We are starting a new series of visits to small – mostly unknown – Museums, art galleries, exhibitions and workshops. Let’s meet:
Little Hidden Gems in Athens
Spyros Vassiliou (1903-1985) was a Greek painter, printmaker, illustrator, and stage designer. He became widely recognized for his work starting in the 1930s, when he received the Benaki Prize from the Athens Academy. The recipient of a Guggenheim Prize for Greece (in 1960), Spyros Vassiliou’s works have been exhibited in galleries throughout Europe, in the United States, and Canada.

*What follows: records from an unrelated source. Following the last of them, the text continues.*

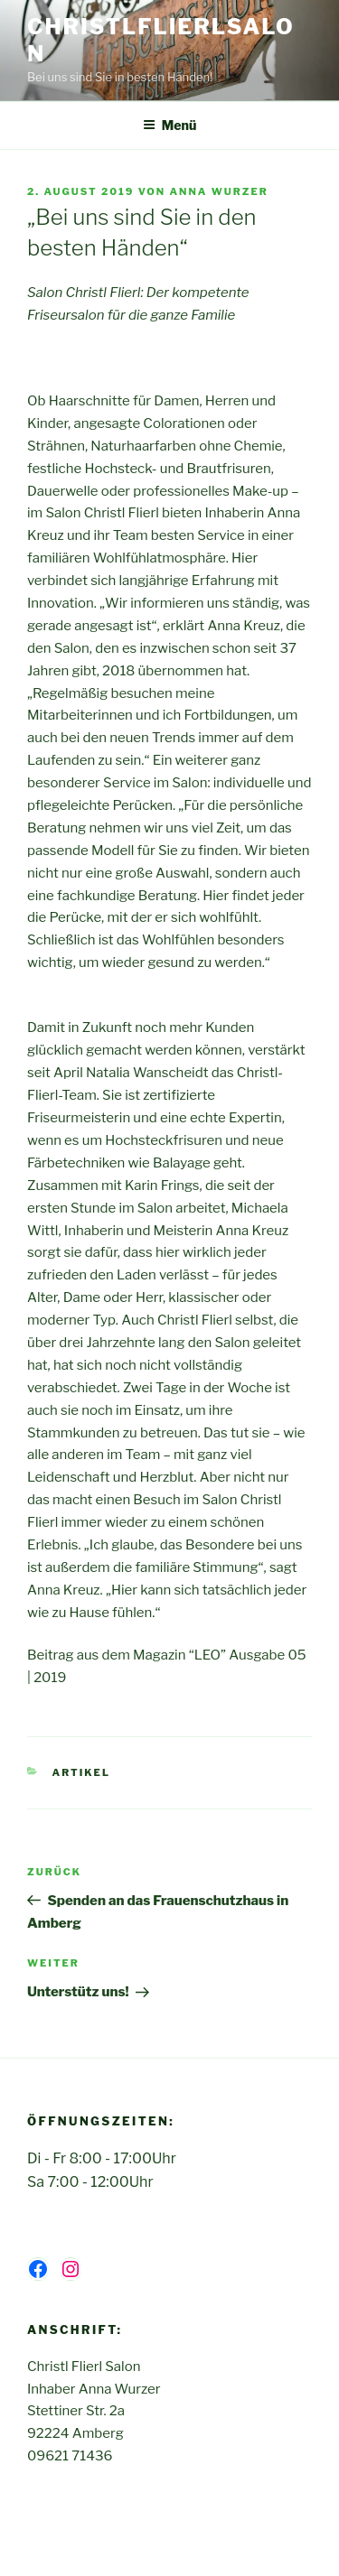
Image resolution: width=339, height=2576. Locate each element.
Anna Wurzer (218, 191)
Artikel (81, 1772)
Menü (170, 125)
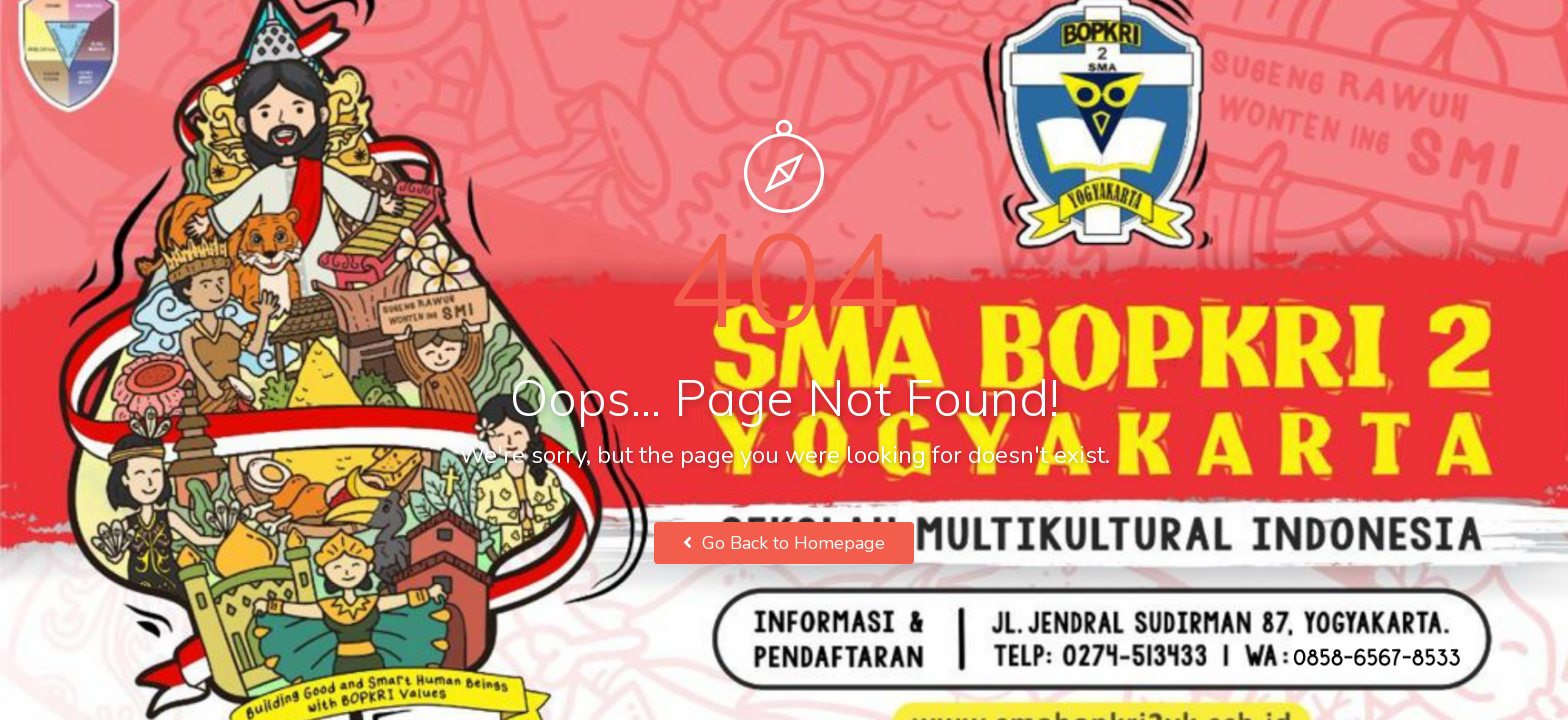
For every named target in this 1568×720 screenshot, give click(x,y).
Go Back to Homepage (784, 543)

Spyros Vassiliou became recognized as a painter of the transformation of the modern urban environment, depicting with an unwavering eye the sprawl of urban development that surrounded his home in Athens, under the walls of the Parthenon. His artistic identity combined monochrome backgrounds and the unorthodox positioning of objects. He paid homage to the Byzantine icon by floating symbols of everyday Greek life on washes of gold or sea-blue color, very much like the religious symbols that float on gold in religious art. With oils and watercolours he painted natural and urban space, portraits, still-life, and scenes of daily living, combining selective elements of cubism and impressionism. A member of an important community of Greek artists in the mid-20th century, Vassiliou was known as one of the first Greek pop-art painters.